Now there is _________, who never had an idea in his life, and who therefore has never been prevented by the fastidious refinements of self-knowledge, or the dangerous seductions of the Muse, from succeeding in a number of things which he has attempted, to the utmost extent of his dulness, and contrary to the advice and opinion of all his friends. He has written a book without being able to spell, by dint of asking questions - has painted draperies with great exactness, which have passed for finished portraits - daubs in an unaccountable figure or two, with a back-ground, and on due deliberation calls it history - he is dubbed an Associate after being twenty times black-balled, wins his way to the highest honours of the Academy, through all the gradations of discomfiture and disgrace, and may end in being made a foreign Count! And yet (such is the principle of distributive justice in matters of taste) he is just where he was. Non ex quovis lingo fit Mercurius. Having once got an idea of _________, it is impossible that any thing he can do should ever alter it - though he were to paint like Raphael and Michael Angelo, no one in the secret would give him credit for it, and 'though he had all knowledge, and could speak with the tongues of angels,' yet without genius he would be nothing. The original sin of being what he is, renders his good works and most meritorious efforts null and void. 'You cannot gather grapes of thorns, nor figs of thistles.' Nature still prevails over art.
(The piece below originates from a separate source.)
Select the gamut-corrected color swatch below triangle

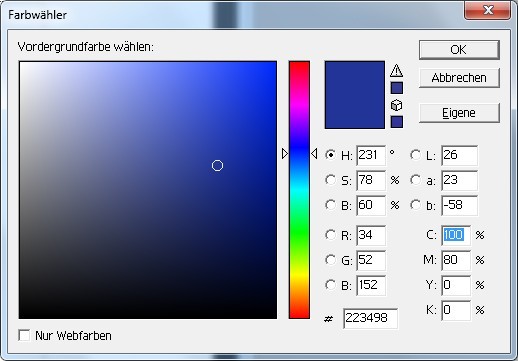point(396,88)
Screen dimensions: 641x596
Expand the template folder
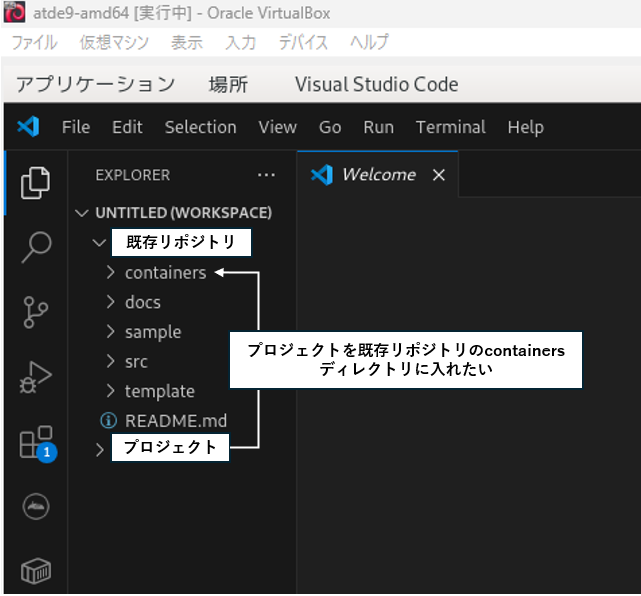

You look at _________, as you do at a curious machine, which performs certain puzzling operations, and as your surprise ceases, gradually unfolds other powers which you would little expect - but do what it will, it is but a machine still; the thing is without a soul!

Respice finem, is the great rule in all practical pursuits: to attain our journey's end, we should look little to the right or to the left; the knowledge of excellence as often deters and distracts, as it stimulates the mind to exertion; and hence we may see some reason, why the general diffusion of taste and liberal arts is not always accompanied with an increase of individual genius.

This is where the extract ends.